(ENTRIES PROVIDED begins)
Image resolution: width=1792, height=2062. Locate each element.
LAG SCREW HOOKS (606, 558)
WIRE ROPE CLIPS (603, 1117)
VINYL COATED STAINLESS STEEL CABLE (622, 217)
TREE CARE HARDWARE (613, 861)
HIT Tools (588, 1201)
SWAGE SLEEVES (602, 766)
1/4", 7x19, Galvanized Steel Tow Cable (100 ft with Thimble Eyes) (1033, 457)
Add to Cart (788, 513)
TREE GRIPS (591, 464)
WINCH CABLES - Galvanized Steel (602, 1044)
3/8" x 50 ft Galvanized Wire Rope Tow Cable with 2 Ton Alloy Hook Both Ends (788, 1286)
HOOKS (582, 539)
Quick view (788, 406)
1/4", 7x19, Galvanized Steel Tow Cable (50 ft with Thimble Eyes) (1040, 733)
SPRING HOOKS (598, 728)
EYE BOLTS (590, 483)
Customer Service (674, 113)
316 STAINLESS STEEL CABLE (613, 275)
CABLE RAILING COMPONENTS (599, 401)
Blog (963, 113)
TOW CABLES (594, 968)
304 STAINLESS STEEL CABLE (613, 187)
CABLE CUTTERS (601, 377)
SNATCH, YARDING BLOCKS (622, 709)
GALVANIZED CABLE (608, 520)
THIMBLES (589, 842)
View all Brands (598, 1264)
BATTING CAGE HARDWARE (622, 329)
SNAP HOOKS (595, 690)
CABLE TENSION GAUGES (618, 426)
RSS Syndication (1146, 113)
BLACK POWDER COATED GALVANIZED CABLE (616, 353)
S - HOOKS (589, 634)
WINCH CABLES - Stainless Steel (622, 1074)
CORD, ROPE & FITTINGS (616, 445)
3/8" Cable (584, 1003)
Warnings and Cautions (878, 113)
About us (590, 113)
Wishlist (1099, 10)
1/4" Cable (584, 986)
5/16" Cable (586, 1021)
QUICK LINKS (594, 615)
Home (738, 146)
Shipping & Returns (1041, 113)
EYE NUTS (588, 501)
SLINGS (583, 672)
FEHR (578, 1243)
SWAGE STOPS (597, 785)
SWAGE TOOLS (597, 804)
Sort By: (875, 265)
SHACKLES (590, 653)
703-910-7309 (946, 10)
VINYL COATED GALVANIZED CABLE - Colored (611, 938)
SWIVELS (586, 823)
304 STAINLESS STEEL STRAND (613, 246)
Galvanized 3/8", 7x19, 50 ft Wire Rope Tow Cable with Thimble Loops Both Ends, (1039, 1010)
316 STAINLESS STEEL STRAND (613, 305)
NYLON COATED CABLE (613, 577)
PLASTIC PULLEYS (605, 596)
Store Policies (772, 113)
(ENTRIES PROVIDED ends)
**GOAL OF THE EXERCISE:** Line by line, reproduce the data exactly.

**REPLY:**
Image resolution: width=1792, height=2062. Locate each element.
LAG SCREW HOOKS (606, 558)
WIRE ROPE CLIPS (603, 1117)
VINYL COATED STAINLESS STEEL CABLE (622, 217)
TREE CARE HARDWARE (613, 861)
HIT Tools (588, 1201)
SWAGE SLEEVES (602, 766)
1/4", 7x19, Galvanized Steel Tow Cable (100 ft with Thimble Eyes) (1033, 457)
Add to Cart (788, 513)
TREE GRIPS (591, 464)
WINCH CABLES - Galvanized Steel (602, 1044)
3/8" x 50 ft Galvanized Wire Rope Tow Cable with 2 Ton Alloy Hook Both Ends (788, 1286)
HOOKS (582, 539)
Quick view (788, 406)
1/4", 7x19, Galvanized Steel Tow Cable (50 ft with Thimble Eyes) (1040, 733)
SPRING HOOKS (598, 728)
EYE BOLTS (590, 483)
Customer Service (674, 113)
316 STAINLESS STEEL CABLE (613, 275)
CABLE RAILING COMPONENTS (599, 401)
Blog (963, 113)
TOW CABLES (594, 968)
304 STAINLESS STEEL CABLE (613, 187)
CABLE CUTTERS (601, 377)
SNATCH, YARDING BLOCKS (622, 709)
GALVANIZED CABLE (608, 520)
THIMBLES (589, 842)
View all Brands (598, 1264)
BATTING CAGE HARDWARE (622, 329)
SNAP HOOKS (595, 690)
CABLE TENSION GAUGES (618, 426)
RSS Syndication (1146, 113)
BLACK POWDER COATED GALVANIZED CABLE (616, 353)
S - HOOKS (589, 634)
WINCH CABLES - Stainless Steel (622, 1074)
CORD, ROPE & FITTINGS (616, 445)
3/8" Cable (584, 1003)
Warnings and Cautions (878, 113)
About us (590, 113)
Wishlist (1099, 10)
1/4" Cable (584, 986)
5/16" Cable (586, 1021)
QUICK LINKS (594, 615)
Home (738, 146)
Shipping & Returns (1041, 113)
EYE NUTS (588, 501)
SLINGS (583, 672)
FEHR (578, 1243)
SWAGE STOPS (597, 785)
SWAGE TOOLS (597, 804)
Sort By: (875, 265)
SHACKLES (590, 653)
703-910-7309 (946, 10)
VINYL COATED GALVANIZED CABLE - Colored (611, 938)
SWIVELS (586, 823)
304 STAINLESS STEEL STRAND (613, 246)
Galvanized 3/8", 7x19, 50 ft Wire Rope Tow Cable with Thimble Loops Both Ends, (1039, 1010)
316 STAINLESS STEEL STRAND (613, 305)
NYLON COATED CABLE (613, 577)
PLASTIC PULLEYS (605, 596)
Store Policies (772, 113)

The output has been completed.